English law: the platform for international business.

28 April 2022
London International Disputes Week
English law: the platform for international business.

English Law: the Platform for International Business.

While the UK embraces new global trade agreements we should not forget the business platform that facilitates these and which we in the UK have shared with the world for centuries – the English law itself.

A recent report commissioned by LegalUK – a group drawn from major stakeholders across the UK legal sector – and produced by the economic consultancy Oxera (https://legaluk.org/wp-content/uploads/2021/09/The-value-of-English-law-to-the-UK-economy.pdf) demonstrates the economic value of English law, both to the UK and as a fundamental platform for international business. English law provides a global infrastructure for the trade, financial and commercial contracts on which international business relies, and its common use lowers transaction costs and provides network effect benefits for internationally mobile transactions. It governs contracts supporting USD trillions of OTC derivatives, global metals trades, M&A transactions and insurance contracts each year. It makes available commercial practices and concepts, such as netting and trusts, to business users from countries without these in their local laws. It facilitates the use of novel and innovative structures such as smart contracts. Businesses do not need to be located in the UK to enjoy these benefits – English law contracts with their clarity, certainty, predictability and flexibility are available to all. And when legal disputes about English law contracts occur, and English law needs to be interpreted and adjudicated on, this can be done from access points all over the world.

English law is the source of domestic law in over 80 jurisdictions around the world. Many English precedents and principles are globally familiar. Some legal systems have English judges sitting in their highest courts – including in Hong Kong, Singapore, Dubai and Abu Dhabi. Lawyers in countries around the world have studied English, as well as their domestic, law. A 2021 study of 26 common law jurisdictions published by Mishcon de Reya and vLex Justis showed that from 1717 to 2020 English law was cited 313, 111 times by foreign courts (with the nearest competitor being cited 12,156 times). But in addition to using English influenced local law, businesses anywhere in the world can easily access English law itself in a variety of ways.

It is straightforward for international business to have their English law cases decided in the Commercial Court in London. With the move to remote hearings it is now easier than ever for overseas businesses to access the Commercial Court from their home locations.

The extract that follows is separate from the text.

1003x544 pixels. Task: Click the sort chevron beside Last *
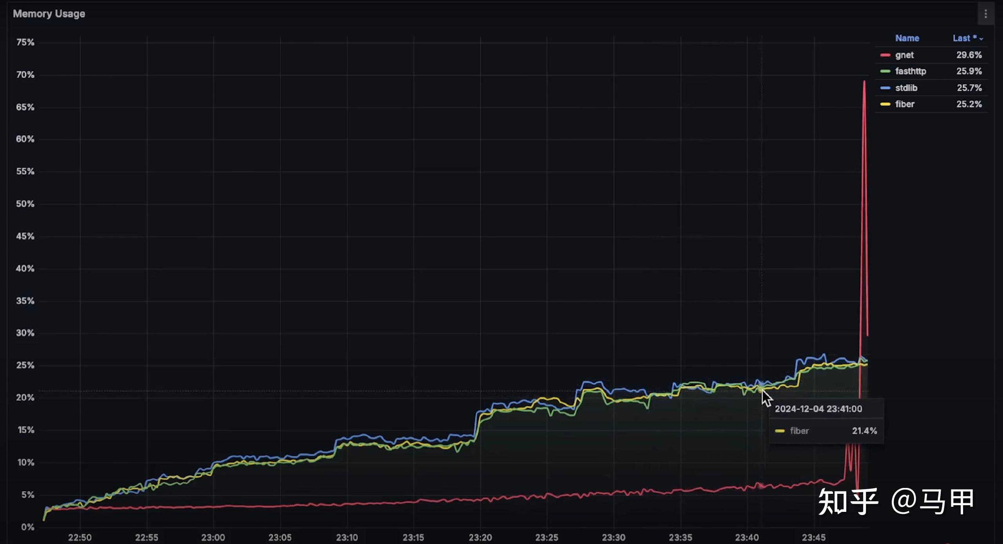tap(981, 39)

A traditional alternative is international arbitration. A large proportion of international arbitrations are decided under English law. Businesses can use UK arbitration institutions such as the LCIA and the LMAA, or those with branches in the UK such as ICC, and again can now easily do so online and remotely from their home locations. In fact arbitrations can be legally based and hearings can take place anywhere that works for the parties and English law arbitrations can be administered from abroad. English law is the second most chosen law of arbitrations administered – on the other side of the world from the UK – by both the Singapore and Hong Kong International Arbitration Centres.

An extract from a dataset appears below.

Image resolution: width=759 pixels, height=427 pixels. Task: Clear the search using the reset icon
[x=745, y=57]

A newer alternative is to use one of the international commercial courts established abroad with English law as their legal basis (the Dubai International Financial Centre Courts) or which adopt English law wholesale (the Abu Dhabi Global Markets Court), or which will hear cases governed by a range of foreign laws (the Singapore International Commercial Court).

English law has achieved this ubiquity and ease of access without any strategic plan – markets and international businesses and jurisdictions have adopted it because it works for them and continues to evolve to meet the challenges of a digitising world. International businesses should be alert to the benefits of English law being provided seamlessly around the world, in or from the UK but also nearer to home as other countries recognise the benefits of providing internationally located venues for resolution of English law disputes. As we see from the readiness of other countries to take on the administration of English law governed cases, from the Far East to the Gulf, international businesses can enjoy the significant benefits of English law from the comfort of their own locations, wherever those are.